A fractional franchises can be useful to a franchisor in expanding its brand into untapped markets.  The exemption permits franchisors to offer franchises into complementary markets without the rigors of disclosure. Under the fractional franchise exemption, a franchisor can offer a franchise as an add-on to the prospective franchisee’s already established business.  Common examples of a fractional franchise include a coffee shop franchise for a hotel or bookstore, a health screening franchise for health care providers and a fast food franchise in a convenience store. In these examples, the hotel owner, health care provider or convenience store owner purchases a fractional franchise to add to the product or service they are already providing to the public.

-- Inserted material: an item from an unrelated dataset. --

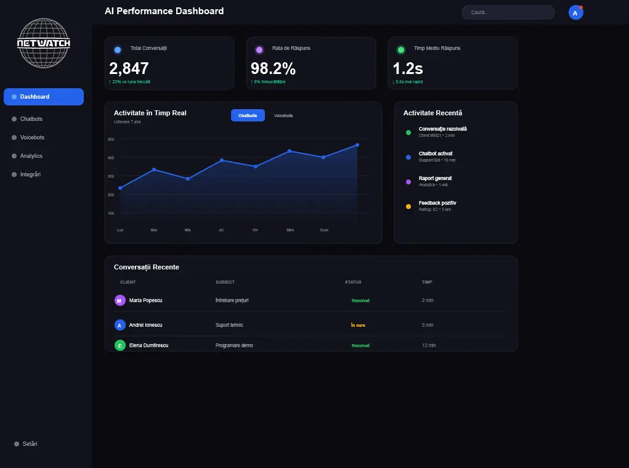Open Dashboard in the sidebar
Image resolution: width=629 pixels, height=468 pixels.
[x=44, y=97]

The basics of the federal exemption permits a franchisor to provide a franchise, without disclosure requirements, to a prospective franchisee who has at least two years of experience in the same type of business as the franchisor, and, whose sales from the fractional franchise will not exceed 20% of the prospective franchisee’s total gross sales.  The experience element may be met if the franchisee is in the same business selling competitive goods, or, in a business that would ordinarily be expected to sell the franchisor’s type of goods.

While the exemption may seem ideal in certain circumstances, the exemption is complex due to varying state regulations.  Companies desiring to proceed under this exemption should do so with extreme caution.  An exemption under the federal regulations does not mean an exemption under all state laws. States have varying definitions a fractional franchise. A few states do not have a fractional franchise exemption at all. Other states have the exemption, but require a form of filing to obtain the exemption status.  Even if a state exemption applies, the fractional franchise may not necessarily be exempt from a state’s business opportunity law.  These intersecting regulations make for a delicate dance to successfully use the fractional franchise exception.

While an enticing expansion method into new markets, if you plan on relying on the fractional franchise exemption, caution is required.  Prior to relying on the exemption, a state by state analysis should be completed; and, revisited annually.  Prior to each sale, an analysis should be performed to make sure the prospect qualifies for the exemption.  It is good practice to have the prospect complete a well-drafted acknowledgement of the prospect’s business experience and anticipated sale volume.  This practice will protect the franchisor from later claims of franchise disclosure violations.  Finally, franchisors who wish to expand in every state should consider preparing a Franchise Disclosure Document rather than relying on the fractional franchise exemption.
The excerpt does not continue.